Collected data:
□ □ □
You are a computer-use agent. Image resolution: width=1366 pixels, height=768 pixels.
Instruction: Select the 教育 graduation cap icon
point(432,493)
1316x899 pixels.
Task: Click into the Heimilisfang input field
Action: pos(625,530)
□ □ □
▸ **Task brief**
Retype all of the data exactly. Leave nothing out.

▸ **Finished task**
You are a computer-use agent. Image resolution: width=1366 pixels, height=768 pixels.
Instruction: Select the 教育 graduation cap icon
point(432,493)
1316x899 pixels.
Task: Click into the Heimilisfang input field
Action: pos(625,530)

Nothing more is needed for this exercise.